[TASK PROMPT]: Reproduce the passage of the Zerostat 3 review between "Accessory Review Vinyl" and "to remove static.", inclusive, word for word.

[QUOTED TEXT]:

Accessory Review Vinyl Care

MILTY ZEROSTAT 3: Lower Static and Dump Your Dust

Milty intends it to be part of your vinyl care routine, Paul Rigby reviews its Zerostat 3 and tests its effectiveness as an anti-static tool

I will always be grateful to my parents. I must have been 14 when I received my first hi-fi. We were pretty poor so any new hi-fi was a major deal. It was a Technics SL-B2 turntable and Grado cartridge, Denyo AU3000M integrated amp (anyone remember that one?), JVC KC33 cassette deck, Wharfedale Shelton speakers (whose tweeters would regularly blow because I pushed them too hard), QED stands and 79-strand cable. Vinyl care was handled by a Milty Pixall Roller (the larger barrelled Mk.1 then the relatively svelte Mk.II) and…a Zerostat. The roller to pick up the hardcore grime and the Zerostat to remove static.

I was a convert back when I was 14, I am now.

Many were not and are still not.

Hi-fi, like any hobby or interest, is full of different people with differing views and beliefs. Many of whom disagree with each on various points, often with a passion. Take the subject of cables, as one prime example and point of diverse opinion.

Often, the problem is a lack of action on the part of the product. When a piece of hi-fi kit is bereft of buttons, flashing lights and aural feedback, suspicion is laid upon it. Is it actually doing anything at all?

[DATA SHOWN]:

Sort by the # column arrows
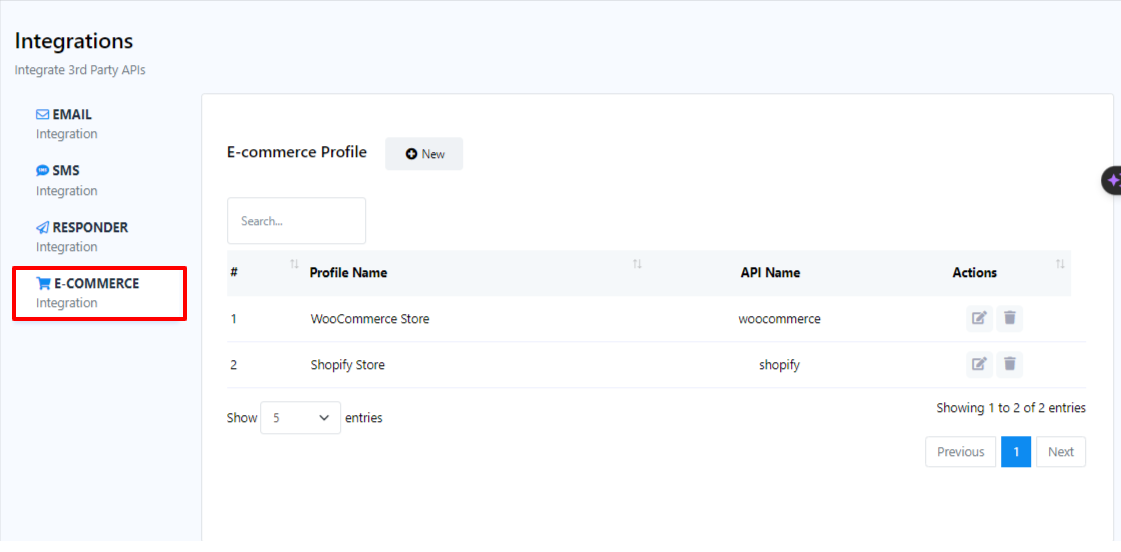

* * *

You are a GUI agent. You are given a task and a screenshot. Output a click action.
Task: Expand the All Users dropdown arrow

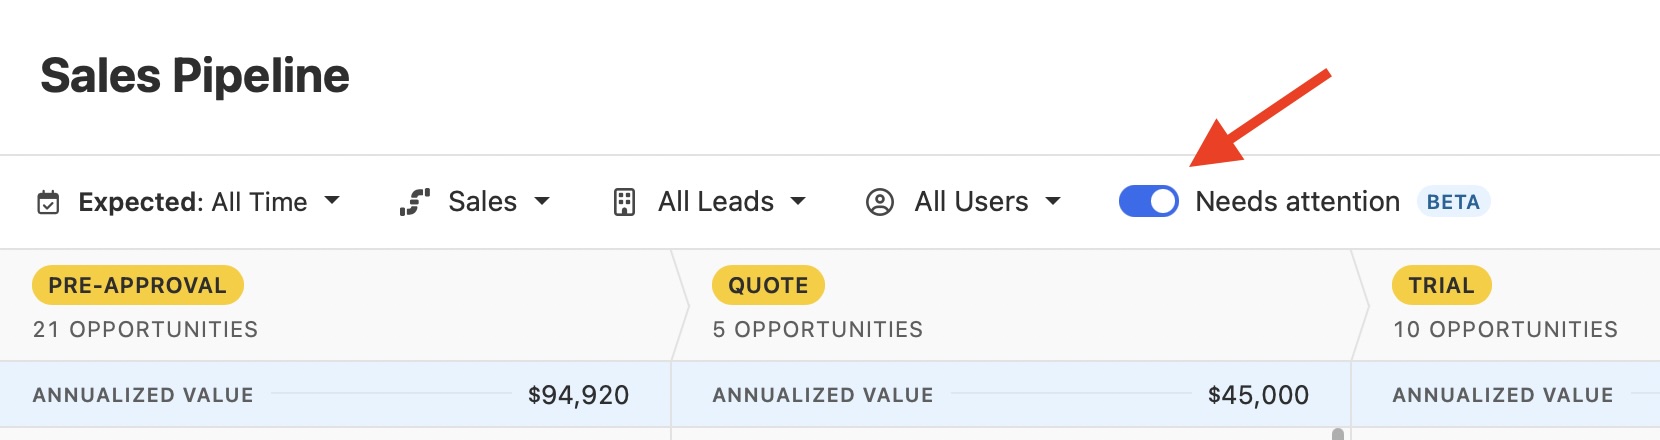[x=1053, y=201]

[PROBLEM SOLUTION]:
Accessory Review Vinyl Care

MILTY ZEROSTAT 3: Lower Static and Dump Your Dust

Milty intends it to be part of your vinyl care routine, Paul Rigby reviews its Zerostat 3 and tests its effectiveness as an anti-static tool

I will always be grateful to my parents. I must have been 14 when I received my first hi-fi. We were pretty poor so any new hi-fi was a major deal. It was a Technics SL-B2 turntable and Grado cartridge, Denyo AU3000M integrated amp (anyone remember that one?), JVC KC33 cassette deck, Wharfedale Shelton speakers (whose tweeters would regularly blow because I pushed them too hard), QED stands and 79-strand cable. Vinyl care was handled by a Milty Pixall Roller (the larger barrelled Mk.1 then the relatively svelte Mk.II) and…a Zerostat. The roller to pick up the hardcore grime and the Zerostat to remove static.